Though the noble Haus Konstruktiv now shows artists beyond its original remit of Constructive and Concrete art, this institution keeps art on a tight leash. The Constructivists worked at permeating other disciplines and thus life at large, often in glorious floods of colour, but control was always de rigueur. It takes an artist like Kilian Rüthemann, whose work is both explicit and unpredictable, to push the solemn boundaries of this legacy.
For several years Rüthemann has been pursuing a binary method, investigating the qualities of commonplace materials such as roofing tar, girders or glass, and doing so in direct response to the given exhibition space. In Zurich, the main space was occupied by Room for milk (2012), ten large blocks of malleable white foam wedged between the six pillars that line the middle of the room. These cubes had all the regularity of minimal sculpture, but pushed into place between the thin supports they jostled against each other, bulging slightly against the pressure that kept them suspended above the floor like giant sugar cubes on string.
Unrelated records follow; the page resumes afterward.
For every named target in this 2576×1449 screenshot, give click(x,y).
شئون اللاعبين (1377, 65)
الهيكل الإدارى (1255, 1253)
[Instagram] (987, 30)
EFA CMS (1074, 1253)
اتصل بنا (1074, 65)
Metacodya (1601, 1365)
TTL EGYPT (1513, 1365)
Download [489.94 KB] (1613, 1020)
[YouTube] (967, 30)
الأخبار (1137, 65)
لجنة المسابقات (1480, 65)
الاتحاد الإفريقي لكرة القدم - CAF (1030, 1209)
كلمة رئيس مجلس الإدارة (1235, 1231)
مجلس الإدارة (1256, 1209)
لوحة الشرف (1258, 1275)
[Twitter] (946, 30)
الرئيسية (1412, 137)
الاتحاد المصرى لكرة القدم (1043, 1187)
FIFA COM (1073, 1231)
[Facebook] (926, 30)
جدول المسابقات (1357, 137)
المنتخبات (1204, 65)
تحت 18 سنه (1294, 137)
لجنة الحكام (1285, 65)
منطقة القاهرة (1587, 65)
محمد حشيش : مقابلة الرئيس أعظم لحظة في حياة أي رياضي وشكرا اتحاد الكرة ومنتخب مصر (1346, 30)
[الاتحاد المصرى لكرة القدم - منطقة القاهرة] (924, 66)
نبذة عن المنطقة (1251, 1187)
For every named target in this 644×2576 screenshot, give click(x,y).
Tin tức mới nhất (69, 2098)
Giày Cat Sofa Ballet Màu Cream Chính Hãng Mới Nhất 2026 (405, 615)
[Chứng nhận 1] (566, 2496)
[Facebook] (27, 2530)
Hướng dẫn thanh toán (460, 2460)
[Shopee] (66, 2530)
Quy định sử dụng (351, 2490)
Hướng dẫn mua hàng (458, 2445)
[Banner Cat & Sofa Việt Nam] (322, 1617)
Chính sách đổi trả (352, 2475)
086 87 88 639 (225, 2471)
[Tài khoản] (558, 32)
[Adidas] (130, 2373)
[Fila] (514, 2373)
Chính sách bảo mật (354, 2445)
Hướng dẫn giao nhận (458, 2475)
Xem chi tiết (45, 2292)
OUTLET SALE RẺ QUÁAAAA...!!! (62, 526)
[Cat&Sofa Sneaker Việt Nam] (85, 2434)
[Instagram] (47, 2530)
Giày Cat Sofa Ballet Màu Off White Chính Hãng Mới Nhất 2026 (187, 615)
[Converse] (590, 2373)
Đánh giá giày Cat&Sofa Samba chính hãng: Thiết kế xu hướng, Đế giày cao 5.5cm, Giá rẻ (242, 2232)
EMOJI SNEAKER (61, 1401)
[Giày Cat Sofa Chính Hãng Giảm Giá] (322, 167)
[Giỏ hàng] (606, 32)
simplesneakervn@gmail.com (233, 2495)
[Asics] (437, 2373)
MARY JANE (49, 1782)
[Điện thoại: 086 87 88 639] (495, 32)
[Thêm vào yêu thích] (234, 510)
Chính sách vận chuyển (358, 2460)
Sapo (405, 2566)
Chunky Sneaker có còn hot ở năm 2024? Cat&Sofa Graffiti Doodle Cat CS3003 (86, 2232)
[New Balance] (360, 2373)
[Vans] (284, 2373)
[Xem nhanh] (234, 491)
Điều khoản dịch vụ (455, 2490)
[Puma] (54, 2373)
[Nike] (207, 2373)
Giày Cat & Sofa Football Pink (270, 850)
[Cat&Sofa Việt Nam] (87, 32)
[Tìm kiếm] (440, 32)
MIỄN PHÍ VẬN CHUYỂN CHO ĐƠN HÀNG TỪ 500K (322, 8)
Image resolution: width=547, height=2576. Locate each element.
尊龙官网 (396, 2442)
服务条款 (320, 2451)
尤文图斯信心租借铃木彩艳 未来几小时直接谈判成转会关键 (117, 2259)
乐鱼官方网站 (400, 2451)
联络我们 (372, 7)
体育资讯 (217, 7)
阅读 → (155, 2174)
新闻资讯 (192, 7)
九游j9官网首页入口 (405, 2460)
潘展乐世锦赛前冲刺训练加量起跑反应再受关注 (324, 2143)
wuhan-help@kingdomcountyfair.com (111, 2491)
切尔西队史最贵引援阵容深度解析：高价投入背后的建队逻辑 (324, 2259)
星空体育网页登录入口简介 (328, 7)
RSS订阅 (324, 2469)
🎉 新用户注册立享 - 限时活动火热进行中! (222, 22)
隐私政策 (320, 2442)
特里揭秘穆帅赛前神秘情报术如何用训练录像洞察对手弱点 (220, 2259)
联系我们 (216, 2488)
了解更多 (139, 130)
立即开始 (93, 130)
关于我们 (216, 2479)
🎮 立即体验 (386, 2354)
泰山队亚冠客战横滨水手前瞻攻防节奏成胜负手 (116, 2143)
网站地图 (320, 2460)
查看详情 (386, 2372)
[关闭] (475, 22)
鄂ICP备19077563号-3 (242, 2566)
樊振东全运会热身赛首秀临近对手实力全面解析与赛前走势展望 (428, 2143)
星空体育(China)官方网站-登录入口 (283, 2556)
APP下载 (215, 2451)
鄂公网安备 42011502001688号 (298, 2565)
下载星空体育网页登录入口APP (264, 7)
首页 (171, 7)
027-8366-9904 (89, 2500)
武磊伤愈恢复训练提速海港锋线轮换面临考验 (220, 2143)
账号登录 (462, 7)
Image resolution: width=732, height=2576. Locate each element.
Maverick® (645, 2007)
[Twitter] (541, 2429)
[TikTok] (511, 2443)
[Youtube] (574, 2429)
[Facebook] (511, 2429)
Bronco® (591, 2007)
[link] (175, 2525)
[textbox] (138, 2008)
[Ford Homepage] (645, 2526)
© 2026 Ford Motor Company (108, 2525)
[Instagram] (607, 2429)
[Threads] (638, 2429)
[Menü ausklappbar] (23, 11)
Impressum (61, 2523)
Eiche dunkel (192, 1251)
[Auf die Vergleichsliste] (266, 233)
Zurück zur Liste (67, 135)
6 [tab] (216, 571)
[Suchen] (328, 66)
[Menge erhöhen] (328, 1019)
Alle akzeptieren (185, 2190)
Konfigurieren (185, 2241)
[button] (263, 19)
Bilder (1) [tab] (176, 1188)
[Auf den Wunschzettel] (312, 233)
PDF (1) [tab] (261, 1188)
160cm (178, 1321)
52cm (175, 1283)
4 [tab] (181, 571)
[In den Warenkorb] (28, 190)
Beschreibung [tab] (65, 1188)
A peculiarity of the two adjoining smaller rooms is that each has a window allowing sight of a massive pulley from the building’s previous life as an electricity substation; in these rooms were Scratch (left to right) (2012) and its symmetrical partner Scratch (right to left) (2012), deep gouges in the wall making Zorro-like diagonal lines edged with the strata of countless coats of paint from previous shows, Rüthemann’s intervention revealing how it now functions as an operational art space.
The title of the central work, and exhibition title, is taken from the question asked by baristas: should I leave space for milk? One that Rüthemann often heard during a recent residency in New York. The press release interprets this as the viewer’s choice to engage with the work as they wish, though this is a moot point, as while art can determine a viewer’s physical interaction, our thoughts regarding it are always free. On the other hand, the question redefines a lack as potential – a cup is not half empty of coffee but half full of space for an addition. (To riff on the dairy theme, the foam was gradually going off through exposure, turning from white to a stale, pale yellow.) Rüthemann had redefined the columns as not merely the supports that facilitate a room for showing art but as the integral scaffold of a sculpture.
Different groups of artists with diverse aims have claimed or been labelled with the name ‘concrete’, so commonality is not a given, but Rüthemann’s updated version chimes not only with his Swiss forebears, but most accurately with the Japanese Gutai (commonly translated as ‘embodiment’ or ‘concrete’) group, whose manifesto called for art to bring materials to life rather than imposing form upon them. Clap your hands in the exhibition space at the Haus Konstruktiv and you’ll find it has a killer echo, and with its great mass squeezed into place the foam of Room for milk was so vivified that its rhythm was not just a visual, but a haptic and audible addition to the room.